Golden State Water Company Pushes Back on Claremont’s Decision to Pursue Eminent Domain

Posted on Jan 10, 2014

Golden State Water Company Pushes Back on Claremont’s Decision to Pursue Eminent Domain

At a November 6 special meeting of the Claremont City Council, a unanimous vote approved the allocation of an additional $350,000 for legal and other expenses to continue the process of taking over Golden State Water Company’s (Golden State Water) Claremont water system. The city initially offered to purchase the Claremont system in November 2012 for $54 million. The city made a second offer of $55 million, representing only a fraction of the cost of the water system, in October 2013. Golden State Water rejected both offers.

In an article in the Inland Valley Daily Bulletin, Denise Kruger, Golden State Water’s Senior Vice President of Regulated Utilities, commented that “over the last year, [Claremont] has approved spending at least $800,000 to promote an unnecessary government expansion” and is exposing residents to “undue financial risk and harm” by understating the cost of an eminent-domain takeover.

California Water Association Executive Director Jack Hawks further outlined the risks and false promises of government takeovers of water utilities in a November 8 guest commentary in the Claremont Courier. Hawks noted that in every case of government takeovers of investor-owned water companies promises were made to lower rates and increase local control; however, the facts and history suggest otherwise. He outlined one glaring example where the local citizens in Felton, California, were led to believe the water system was worth $5.3 million, that under a takeover their rates would be cut by enough to offset subsequent tax increases, and they would experience minimal rate increases moving forward. In actuality, the system was purchased for $13.4 million. Only a few months after the takeover, residents learned of plans for substantial rate increases, and customers saw a 12 percent increase in 2009, an 8 percent increase in 2010 and a 15 percent increase in 2011 with significant increases proposed for the future as well as a hike in property taxes.

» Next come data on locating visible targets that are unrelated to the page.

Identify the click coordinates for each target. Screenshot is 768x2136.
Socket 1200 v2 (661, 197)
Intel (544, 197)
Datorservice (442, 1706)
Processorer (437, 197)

The city of Claremont says it won’t create a water department, and they don’t have any idea who will run the system or what level of water service will be provided. Hawks argued that Golden State Water already has the infrastructure and experts and managers in place and has effectively delivered high quality water and outstanding customer service 24 hours a day since 1928. He went on to assert that it’s “misleading and a disservice to Claremont’s citizens to suggest that the city could replicate the same quality services they receive today and pay to acquire the system without dramatic rate increases.”

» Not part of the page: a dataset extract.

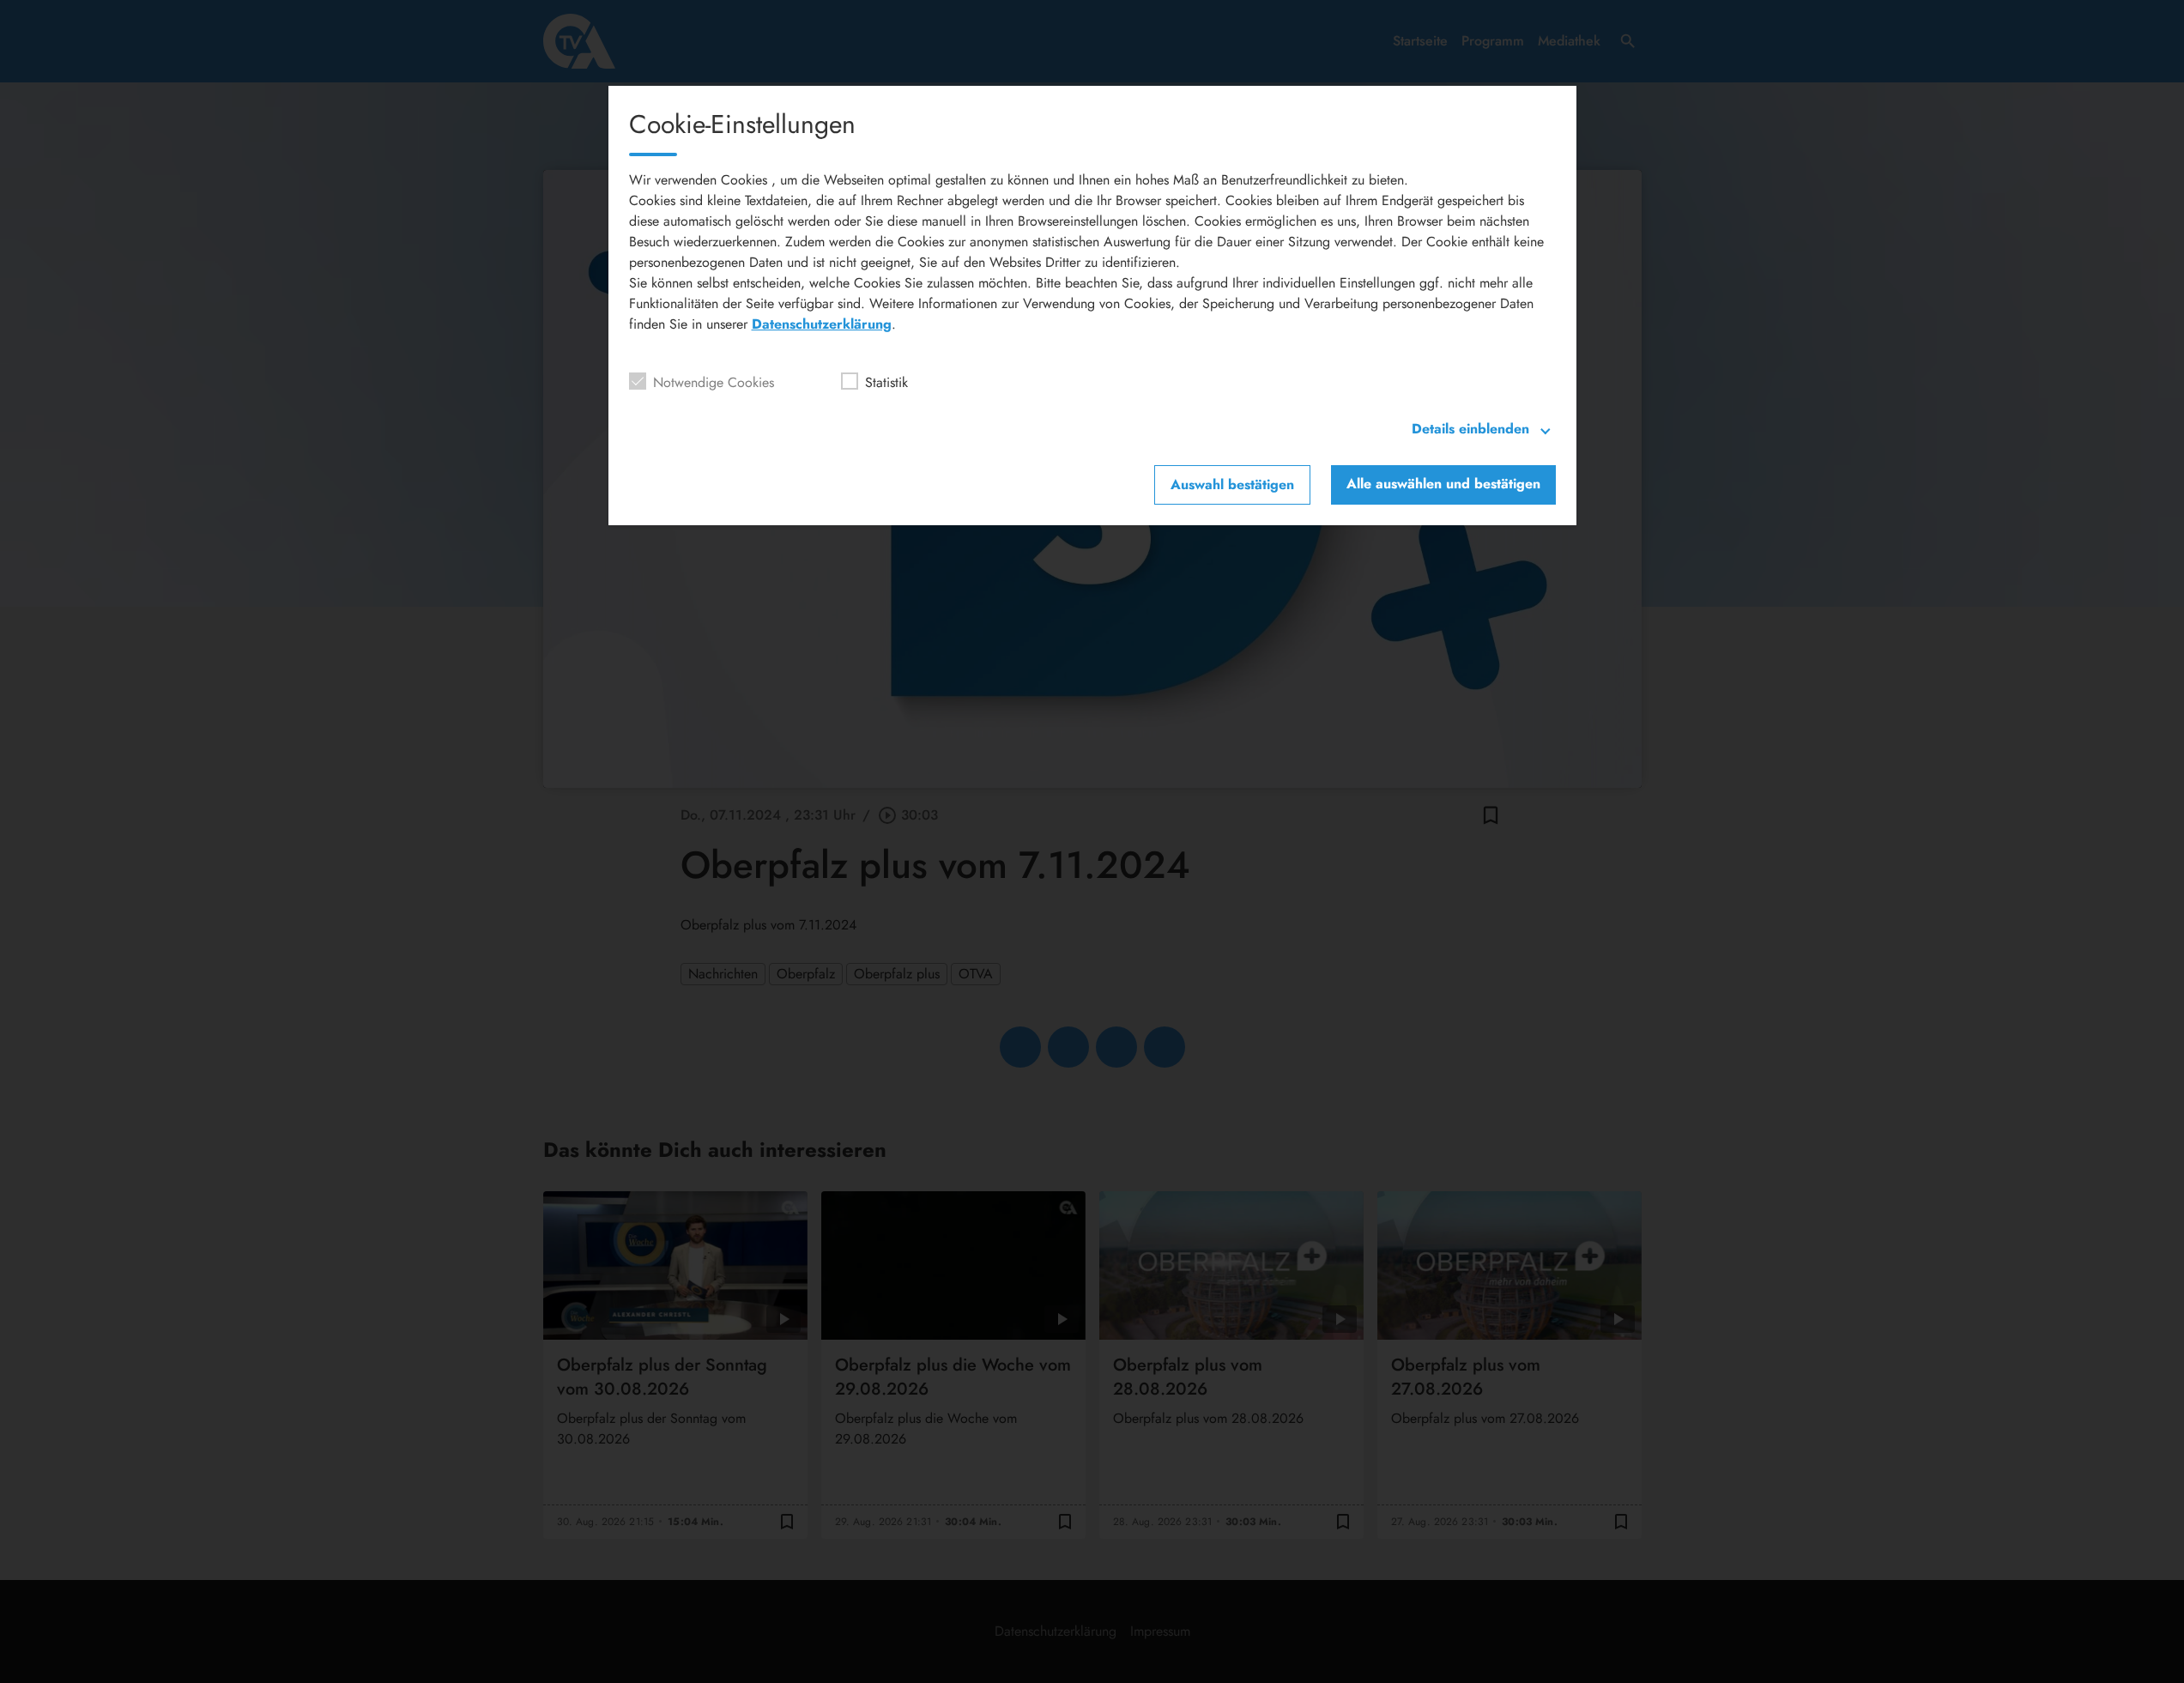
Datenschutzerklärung (822, 324)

A February 2013 Orange County Register editorial supports Hawks’ perspective citing “city utilities are notorious for neglecting upkeep,” and although Golden State Water’s water rates are higher than rates in surrounding areas, the company noted its rates “reflect the full cost to provide the service, maintain the infrastructure and make needed investments to improve the system.” The editorial goes on to say, “Government-run utility systems, unlike private companies, can foist costs, such as unfunded pension liabilities, onto the general tax base.”

On November 19, Golden State Water officials met with approximately 150 customers to share the facts and realities behind Claremont’s takeover effort. According to Kruger, “It was important for us to share significant details with our customers as well as our perspective on the real results of the city’s attempt to take over the water system.”

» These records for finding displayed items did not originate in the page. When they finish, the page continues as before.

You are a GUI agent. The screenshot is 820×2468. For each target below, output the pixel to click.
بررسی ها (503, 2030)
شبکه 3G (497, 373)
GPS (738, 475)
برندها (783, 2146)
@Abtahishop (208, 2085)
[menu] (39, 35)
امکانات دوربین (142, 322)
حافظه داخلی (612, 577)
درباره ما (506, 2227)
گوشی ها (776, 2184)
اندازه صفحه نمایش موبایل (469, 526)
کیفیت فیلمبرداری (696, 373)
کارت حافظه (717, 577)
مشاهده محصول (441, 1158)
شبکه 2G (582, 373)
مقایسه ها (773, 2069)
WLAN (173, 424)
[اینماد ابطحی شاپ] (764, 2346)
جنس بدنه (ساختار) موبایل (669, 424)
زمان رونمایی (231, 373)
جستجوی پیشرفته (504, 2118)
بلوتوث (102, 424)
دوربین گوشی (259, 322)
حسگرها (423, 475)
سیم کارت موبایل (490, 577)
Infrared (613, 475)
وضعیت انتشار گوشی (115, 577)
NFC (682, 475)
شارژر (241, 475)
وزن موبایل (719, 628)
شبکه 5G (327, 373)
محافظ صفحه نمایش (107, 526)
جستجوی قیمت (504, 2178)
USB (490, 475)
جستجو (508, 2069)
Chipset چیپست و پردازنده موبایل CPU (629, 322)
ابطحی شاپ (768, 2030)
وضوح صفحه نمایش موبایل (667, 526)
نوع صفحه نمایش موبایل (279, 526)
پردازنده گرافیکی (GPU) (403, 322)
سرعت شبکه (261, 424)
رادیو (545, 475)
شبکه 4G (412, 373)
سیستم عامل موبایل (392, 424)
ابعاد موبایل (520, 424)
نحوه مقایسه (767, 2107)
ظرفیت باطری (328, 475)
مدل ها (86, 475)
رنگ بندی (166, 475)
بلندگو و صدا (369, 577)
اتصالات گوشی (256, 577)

During the meeting, company representatives outlined the more than $20 million investment Golden State Water has made since 2000 and the $3.1 million spent in 2012 to ensure a solid infrastructure for the water system. Golden State Water representatives also listened to customer concerns about the frustration of rising water rates in light of conservation efforts. While clarifying the facts behind the Water Rate Adjustment Mechanism surcharge, established to ensure water companies acquire the money necessary to cover fixed costs, Kruger explained Golden State Water has been and continues to be committed to providing dependable, quality water services to Claremont residents and stated, “We believe that the details behind the city’s takeover attempt will never result in reduced costs.”